Every single entry must be reproduced precisely.

===============

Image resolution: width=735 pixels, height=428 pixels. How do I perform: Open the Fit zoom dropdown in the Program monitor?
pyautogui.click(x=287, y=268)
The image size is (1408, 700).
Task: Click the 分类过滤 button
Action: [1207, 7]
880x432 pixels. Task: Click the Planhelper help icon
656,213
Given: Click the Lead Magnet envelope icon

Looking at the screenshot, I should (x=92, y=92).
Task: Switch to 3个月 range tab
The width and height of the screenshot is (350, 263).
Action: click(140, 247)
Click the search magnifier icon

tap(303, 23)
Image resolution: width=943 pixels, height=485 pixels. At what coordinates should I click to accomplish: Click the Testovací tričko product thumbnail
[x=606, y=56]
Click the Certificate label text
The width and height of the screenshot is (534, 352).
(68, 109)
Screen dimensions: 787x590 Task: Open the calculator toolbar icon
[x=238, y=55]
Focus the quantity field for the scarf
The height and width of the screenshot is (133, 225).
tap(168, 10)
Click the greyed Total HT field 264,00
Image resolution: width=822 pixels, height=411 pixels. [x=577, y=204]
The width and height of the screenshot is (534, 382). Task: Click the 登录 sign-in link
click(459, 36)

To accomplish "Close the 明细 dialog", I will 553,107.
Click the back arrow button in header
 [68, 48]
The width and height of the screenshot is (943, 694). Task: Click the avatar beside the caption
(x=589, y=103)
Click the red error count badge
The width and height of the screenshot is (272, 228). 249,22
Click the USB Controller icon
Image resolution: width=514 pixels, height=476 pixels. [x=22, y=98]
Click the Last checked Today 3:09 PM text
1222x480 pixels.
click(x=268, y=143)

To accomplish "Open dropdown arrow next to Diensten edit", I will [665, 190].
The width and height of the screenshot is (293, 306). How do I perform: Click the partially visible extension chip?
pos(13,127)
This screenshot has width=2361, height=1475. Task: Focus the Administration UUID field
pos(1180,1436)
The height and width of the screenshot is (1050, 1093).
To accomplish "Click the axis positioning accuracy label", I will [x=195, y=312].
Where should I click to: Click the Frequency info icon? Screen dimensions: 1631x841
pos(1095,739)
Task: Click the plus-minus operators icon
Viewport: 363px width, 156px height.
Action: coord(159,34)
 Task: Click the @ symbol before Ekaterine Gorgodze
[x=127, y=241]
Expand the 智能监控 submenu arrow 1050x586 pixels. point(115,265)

===============

*RESPONSE AREA*.
Image resolution: width=735 pixels, height=428 pixels. How do I perform: Open the Fit zoom dropdown in the Program monitor?
pyautogui.click(x=287, y=268)
The image size is (1408, 700).
Task: Click the 分类过滤 button
Action: [1207, 7]
880x432 pixels. Task: Click the Planhelper help icon
656,213
Given: Click the Lead Magnet envelope icon

Looking at the screenshot, I should (x=92, y=92).
Task: Switch to 3个月 range tab
The width and height of the screenshot is (350, 263).
Action: click(140, 247)
Click the search magnifier icon

tap(303, 23)
Image resolution: width=943 pixels, height=485 pixels. At what coordinates should I click to accomplish: Click the Testovací tričko product thumbnail
[x=606, y=56]
Click the Certificate label text
The width and height of the screenshot is (534, 352).
(68, 109)
Screen dimensions: 787x590 Task: Open the calculator toolbar icon
[x=238, y=55]
Focus the quantity field for the scarf
The height and width of the screenshot is (133, 225).
tap(168, 10)
Click the greyed Total HT field 264,00
Image resolution: width=822 pixels, height=411 pixels. [x=577, y=204]
The width and height of the screenshot is (534, 382). Task: Click the 登录 sign-in link
click(459, 36)

To accomplish "Close the 明细 dialog", I will 553,107.
Click the back arrow button in header
 [68, 48]
The width and height of the screenshot is (943, 694). Task: Click the avatar beside the caption
(x=589, y=103)
Click the red error count badge
The width and height of the screenshot is (272, 228). 249,22
Click the USB Controller icon
Image resolution: width=514 pixels, height=476 pixels. [x=22, y=98]
Click the Last checked Today 3:09 PM text
1222x480 pixels.
click(x=268, y=143)

To accomplish "Open dropdown arrow next to Diensten edit", I will [665, 190].
The width and height of the screenshot is (293, 306). How do I perform: Click the partially visible extension chip?
pos(13,127)
This screenshot has width=2361, height=1475. Task: Focus the Administration UUID field
pos(1180,1436)
The height and width of the screenshot is (1050, 1093).
To accomplish "Click the axis positioning accuracy label", I will [x=195, y=312].
Where should I click to: Click the Frequency info icon? Screen dimensions: 1631x841
pos(1095,739)
Task: Click the plus-minus operators icon
Viewport: 363px width, 156px height.
Action: coord(159,34)
 Task: Click the @ symbol before Ekaterine Gorgodze
[x=127, y=241]
Expand the 智能监控 submenu arrow 1050x586 pixels. point(115,265)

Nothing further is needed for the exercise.